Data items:
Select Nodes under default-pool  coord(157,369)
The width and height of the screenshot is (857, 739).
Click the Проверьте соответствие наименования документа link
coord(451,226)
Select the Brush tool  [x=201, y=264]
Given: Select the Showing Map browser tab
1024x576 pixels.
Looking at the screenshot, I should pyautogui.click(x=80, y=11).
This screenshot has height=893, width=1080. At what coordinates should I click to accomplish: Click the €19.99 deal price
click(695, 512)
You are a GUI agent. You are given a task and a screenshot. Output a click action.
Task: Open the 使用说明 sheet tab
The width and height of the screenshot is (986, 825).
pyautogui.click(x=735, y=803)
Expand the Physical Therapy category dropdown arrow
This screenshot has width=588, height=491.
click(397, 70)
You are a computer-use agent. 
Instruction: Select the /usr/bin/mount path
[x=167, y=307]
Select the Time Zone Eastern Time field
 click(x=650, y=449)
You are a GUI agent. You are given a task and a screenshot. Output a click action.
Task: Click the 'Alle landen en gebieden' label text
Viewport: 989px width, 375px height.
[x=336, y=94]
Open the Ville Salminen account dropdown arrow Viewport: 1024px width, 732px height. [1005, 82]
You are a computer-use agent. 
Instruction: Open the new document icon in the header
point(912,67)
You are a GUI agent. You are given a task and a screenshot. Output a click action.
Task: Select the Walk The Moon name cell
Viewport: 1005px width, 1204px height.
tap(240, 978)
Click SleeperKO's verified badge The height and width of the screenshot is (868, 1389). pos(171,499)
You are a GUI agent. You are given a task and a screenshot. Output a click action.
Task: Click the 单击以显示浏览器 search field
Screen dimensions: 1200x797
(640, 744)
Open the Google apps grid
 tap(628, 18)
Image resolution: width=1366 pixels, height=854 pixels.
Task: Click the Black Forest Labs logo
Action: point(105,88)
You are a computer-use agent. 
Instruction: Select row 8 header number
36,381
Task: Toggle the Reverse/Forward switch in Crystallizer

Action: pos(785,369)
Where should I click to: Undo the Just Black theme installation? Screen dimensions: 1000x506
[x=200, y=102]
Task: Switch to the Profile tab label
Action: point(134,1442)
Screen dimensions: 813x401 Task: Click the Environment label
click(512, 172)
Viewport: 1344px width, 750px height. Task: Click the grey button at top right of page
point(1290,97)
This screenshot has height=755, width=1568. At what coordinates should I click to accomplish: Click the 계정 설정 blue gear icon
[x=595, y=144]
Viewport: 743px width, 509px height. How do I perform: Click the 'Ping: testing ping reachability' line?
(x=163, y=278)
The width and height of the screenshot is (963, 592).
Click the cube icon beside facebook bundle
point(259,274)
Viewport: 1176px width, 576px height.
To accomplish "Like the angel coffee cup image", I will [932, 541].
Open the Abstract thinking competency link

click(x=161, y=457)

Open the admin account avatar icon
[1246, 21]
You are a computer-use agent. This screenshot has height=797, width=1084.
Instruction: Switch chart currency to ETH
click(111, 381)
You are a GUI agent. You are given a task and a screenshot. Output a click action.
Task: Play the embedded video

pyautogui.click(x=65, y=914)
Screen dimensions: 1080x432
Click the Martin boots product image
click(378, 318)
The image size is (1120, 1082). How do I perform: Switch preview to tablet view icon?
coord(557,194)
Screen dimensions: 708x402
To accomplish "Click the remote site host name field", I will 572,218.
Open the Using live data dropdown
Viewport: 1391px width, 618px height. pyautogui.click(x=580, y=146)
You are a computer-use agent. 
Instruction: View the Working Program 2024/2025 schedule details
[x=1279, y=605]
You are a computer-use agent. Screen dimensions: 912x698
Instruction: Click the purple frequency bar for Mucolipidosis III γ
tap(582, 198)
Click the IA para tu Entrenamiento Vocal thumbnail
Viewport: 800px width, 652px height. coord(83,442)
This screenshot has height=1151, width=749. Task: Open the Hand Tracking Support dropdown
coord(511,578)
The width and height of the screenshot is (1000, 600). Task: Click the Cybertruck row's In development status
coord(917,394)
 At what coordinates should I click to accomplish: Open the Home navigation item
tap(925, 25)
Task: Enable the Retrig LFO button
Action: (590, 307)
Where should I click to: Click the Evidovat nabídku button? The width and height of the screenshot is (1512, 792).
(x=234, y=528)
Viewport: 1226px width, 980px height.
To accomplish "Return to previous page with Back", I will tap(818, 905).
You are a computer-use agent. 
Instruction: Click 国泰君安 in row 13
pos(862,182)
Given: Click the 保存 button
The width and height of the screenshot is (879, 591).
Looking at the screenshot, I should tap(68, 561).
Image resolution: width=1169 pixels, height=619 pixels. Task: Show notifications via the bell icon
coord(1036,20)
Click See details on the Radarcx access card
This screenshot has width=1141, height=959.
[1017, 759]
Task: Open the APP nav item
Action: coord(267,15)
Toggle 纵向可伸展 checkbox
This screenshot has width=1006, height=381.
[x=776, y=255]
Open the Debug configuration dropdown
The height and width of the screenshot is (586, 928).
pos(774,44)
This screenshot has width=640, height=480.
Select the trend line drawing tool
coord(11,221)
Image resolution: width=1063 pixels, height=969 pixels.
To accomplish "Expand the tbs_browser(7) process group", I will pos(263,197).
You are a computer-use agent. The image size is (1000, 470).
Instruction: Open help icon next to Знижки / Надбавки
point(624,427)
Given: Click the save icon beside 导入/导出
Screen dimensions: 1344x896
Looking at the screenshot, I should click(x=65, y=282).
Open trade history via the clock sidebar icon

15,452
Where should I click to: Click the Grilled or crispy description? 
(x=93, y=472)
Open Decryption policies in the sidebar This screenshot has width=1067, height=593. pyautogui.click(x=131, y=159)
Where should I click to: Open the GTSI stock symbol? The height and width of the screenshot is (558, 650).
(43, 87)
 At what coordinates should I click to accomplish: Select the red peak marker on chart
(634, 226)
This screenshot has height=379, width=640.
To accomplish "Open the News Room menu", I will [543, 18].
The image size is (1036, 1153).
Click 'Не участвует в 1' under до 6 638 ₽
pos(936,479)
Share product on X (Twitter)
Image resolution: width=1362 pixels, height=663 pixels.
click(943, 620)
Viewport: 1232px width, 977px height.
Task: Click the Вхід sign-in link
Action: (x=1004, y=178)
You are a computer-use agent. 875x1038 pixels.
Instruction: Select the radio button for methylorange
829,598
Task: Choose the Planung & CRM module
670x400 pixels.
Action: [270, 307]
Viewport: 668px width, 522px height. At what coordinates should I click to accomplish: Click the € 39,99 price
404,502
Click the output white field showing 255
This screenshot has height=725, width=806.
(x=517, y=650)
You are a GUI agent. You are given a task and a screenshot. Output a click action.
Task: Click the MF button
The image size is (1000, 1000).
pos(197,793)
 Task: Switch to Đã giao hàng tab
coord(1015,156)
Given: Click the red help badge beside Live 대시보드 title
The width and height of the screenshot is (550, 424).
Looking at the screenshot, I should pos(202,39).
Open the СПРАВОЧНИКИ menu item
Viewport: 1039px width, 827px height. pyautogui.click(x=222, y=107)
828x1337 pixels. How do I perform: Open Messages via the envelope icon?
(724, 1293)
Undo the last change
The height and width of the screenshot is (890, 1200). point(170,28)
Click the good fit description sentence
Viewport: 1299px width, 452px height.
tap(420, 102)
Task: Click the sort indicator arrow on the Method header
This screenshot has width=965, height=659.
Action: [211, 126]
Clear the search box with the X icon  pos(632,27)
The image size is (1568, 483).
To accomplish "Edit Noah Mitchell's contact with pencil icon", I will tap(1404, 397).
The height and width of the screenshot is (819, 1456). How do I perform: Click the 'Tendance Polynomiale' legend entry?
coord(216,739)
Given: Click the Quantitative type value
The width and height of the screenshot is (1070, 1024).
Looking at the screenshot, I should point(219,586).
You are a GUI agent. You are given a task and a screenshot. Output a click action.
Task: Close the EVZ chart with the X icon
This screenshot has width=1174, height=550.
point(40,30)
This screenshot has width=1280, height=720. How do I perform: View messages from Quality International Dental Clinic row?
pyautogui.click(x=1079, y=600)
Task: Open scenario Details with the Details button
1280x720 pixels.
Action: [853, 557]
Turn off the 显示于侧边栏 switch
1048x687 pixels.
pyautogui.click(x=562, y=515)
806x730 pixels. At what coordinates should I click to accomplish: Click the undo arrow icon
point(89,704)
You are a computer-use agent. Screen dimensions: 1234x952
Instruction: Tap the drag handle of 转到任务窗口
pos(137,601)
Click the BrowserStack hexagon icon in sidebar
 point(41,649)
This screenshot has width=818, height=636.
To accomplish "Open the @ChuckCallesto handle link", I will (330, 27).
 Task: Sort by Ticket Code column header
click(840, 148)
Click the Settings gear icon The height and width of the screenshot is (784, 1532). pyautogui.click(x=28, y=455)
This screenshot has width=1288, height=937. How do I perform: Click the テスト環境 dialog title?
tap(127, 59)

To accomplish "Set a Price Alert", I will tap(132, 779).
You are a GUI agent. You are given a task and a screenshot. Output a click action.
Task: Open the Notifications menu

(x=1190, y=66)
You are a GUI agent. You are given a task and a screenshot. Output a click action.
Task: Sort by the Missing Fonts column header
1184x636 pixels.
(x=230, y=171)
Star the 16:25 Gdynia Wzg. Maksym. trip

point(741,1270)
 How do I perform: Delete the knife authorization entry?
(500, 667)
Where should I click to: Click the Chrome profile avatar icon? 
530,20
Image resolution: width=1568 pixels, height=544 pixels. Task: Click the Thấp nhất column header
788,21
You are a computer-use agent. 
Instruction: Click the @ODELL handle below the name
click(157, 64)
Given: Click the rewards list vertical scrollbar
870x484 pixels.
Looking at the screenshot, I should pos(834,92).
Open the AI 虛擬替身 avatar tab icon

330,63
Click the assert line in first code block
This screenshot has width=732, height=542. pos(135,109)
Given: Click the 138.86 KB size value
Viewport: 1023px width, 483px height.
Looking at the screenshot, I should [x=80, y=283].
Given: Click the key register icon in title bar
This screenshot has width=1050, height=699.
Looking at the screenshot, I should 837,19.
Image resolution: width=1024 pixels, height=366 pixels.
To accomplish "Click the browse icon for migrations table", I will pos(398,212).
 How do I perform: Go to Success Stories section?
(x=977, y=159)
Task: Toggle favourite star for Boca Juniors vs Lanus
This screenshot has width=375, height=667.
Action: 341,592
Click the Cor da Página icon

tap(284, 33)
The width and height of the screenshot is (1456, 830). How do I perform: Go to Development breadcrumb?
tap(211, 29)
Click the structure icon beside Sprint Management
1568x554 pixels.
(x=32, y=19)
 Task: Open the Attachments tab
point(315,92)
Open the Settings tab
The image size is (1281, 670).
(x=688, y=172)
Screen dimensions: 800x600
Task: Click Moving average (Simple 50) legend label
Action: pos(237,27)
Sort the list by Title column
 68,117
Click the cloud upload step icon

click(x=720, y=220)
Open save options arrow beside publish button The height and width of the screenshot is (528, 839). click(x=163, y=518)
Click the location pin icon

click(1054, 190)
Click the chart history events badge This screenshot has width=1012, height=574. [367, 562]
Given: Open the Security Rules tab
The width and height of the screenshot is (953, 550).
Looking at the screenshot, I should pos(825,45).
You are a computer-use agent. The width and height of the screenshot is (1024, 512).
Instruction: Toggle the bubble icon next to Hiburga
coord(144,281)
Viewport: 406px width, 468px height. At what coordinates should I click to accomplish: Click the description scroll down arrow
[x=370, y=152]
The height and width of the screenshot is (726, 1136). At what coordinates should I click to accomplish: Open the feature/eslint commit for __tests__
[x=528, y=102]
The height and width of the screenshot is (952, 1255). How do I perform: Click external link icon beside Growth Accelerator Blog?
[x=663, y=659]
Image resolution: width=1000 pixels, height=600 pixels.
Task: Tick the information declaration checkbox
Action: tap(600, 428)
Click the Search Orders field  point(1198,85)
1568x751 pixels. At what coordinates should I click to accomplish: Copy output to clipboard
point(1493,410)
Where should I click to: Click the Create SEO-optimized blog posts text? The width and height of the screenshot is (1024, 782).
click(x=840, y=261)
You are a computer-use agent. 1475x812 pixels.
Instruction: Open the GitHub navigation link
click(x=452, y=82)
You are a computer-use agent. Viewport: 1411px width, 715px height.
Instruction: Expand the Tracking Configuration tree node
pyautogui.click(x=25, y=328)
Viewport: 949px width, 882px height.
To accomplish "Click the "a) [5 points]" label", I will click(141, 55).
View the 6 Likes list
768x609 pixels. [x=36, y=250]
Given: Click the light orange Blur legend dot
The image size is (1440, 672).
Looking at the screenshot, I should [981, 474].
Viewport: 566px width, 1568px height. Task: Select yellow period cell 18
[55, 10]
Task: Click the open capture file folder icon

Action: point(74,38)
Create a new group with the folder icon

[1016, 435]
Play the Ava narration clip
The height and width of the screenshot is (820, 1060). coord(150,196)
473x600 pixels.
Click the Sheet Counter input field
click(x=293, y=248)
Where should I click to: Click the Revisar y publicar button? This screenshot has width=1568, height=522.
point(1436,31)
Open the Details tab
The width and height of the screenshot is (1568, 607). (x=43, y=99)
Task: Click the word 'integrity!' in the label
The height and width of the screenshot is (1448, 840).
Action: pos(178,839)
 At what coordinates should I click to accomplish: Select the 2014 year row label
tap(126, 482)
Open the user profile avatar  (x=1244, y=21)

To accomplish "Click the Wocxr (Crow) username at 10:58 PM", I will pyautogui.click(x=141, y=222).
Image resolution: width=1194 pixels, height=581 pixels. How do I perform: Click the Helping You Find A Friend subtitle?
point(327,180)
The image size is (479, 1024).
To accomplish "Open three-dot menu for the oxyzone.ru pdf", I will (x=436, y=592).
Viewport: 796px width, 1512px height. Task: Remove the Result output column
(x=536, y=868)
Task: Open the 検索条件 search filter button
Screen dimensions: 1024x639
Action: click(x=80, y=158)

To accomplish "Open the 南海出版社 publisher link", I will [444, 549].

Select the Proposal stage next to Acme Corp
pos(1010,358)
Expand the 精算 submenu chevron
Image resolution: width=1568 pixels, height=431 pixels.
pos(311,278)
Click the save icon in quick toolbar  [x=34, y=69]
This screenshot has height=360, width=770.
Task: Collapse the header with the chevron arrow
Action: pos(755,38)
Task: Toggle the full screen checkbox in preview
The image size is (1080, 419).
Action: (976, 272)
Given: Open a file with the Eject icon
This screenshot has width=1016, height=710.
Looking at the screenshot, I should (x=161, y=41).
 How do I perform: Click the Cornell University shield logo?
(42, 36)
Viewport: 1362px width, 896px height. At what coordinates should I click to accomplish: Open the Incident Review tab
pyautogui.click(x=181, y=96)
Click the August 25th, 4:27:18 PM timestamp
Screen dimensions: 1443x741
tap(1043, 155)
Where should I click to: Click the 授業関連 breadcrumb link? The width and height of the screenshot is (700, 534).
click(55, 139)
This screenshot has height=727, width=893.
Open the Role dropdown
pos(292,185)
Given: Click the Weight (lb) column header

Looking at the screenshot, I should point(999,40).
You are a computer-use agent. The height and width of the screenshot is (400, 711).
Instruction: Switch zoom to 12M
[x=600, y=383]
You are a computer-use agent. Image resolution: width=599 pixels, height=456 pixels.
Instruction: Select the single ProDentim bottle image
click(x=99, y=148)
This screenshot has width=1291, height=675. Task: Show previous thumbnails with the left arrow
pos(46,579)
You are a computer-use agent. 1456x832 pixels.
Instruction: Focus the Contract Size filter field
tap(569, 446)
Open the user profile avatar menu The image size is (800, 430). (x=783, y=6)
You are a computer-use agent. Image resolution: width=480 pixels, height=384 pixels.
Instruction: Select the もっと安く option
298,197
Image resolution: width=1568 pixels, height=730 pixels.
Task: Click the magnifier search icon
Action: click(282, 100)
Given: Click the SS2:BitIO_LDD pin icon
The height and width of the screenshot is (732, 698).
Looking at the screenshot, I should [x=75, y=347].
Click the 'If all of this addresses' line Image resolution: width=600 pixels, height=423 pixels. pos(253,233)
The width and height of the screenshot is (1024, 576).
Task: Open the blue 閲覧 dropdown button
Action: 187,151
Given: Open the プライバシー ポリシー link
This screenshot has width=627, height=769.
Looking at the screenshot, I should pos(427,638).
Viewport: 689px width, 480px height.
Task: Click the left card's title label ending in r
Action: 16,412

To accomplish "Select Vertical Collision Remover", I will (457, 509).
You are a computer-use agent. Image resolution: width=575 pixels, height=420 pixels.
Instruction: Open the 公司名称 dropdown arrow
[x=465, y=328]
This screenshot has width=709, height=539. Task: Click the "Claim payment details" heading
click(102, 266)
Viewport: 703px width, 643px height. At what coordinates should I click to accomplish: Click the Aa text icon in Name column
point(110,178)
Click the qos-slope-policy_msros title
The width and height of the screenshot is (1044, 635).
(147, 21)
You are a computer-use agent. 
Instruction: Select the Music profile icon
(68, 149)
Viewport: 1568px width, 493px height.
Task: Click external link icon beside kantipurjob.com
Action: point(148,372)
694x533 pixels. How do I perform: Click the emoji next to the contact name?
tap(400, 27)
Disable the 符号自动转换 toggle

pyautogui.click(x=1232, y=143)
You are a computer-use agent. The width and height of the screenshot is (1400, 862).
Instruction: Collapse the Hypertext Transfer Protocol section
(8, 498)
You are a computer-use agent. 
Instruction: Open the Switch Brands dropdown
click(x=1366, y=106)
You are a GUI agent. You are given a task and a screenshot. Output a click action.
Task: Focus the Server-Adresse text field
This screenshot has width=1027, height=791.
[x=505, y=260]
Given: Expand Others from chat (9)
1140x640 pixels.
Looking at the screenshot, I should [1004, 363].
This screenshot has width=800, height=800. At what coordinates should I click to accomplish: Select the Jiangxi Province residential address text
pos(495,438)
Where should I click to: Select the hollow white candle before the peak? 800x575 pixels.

• WORK REQUIRED
A verbatim transcription is needed of the lines above, starting at the line with "year row label" and ending at the line with "The image size is (479, 1024).", both included, and of nothing else.

• FINISHED EXERCISE
 At what coordinates should I click to accomplish: Select the 2014 year row label
tap(126, 482)
Open the user profile avatar  (x=1244, y=21)

To accomplish "Click the Wocxr (Crow) username at 10:58 PM", I will pyautogui.click(x=141, y=222).
Image resolution: width=1194 pixels, height=581 pixels. How do I perform: Click the Helping You Find A Friend subtitle?
point(327,180)
The image size is (479, 1024).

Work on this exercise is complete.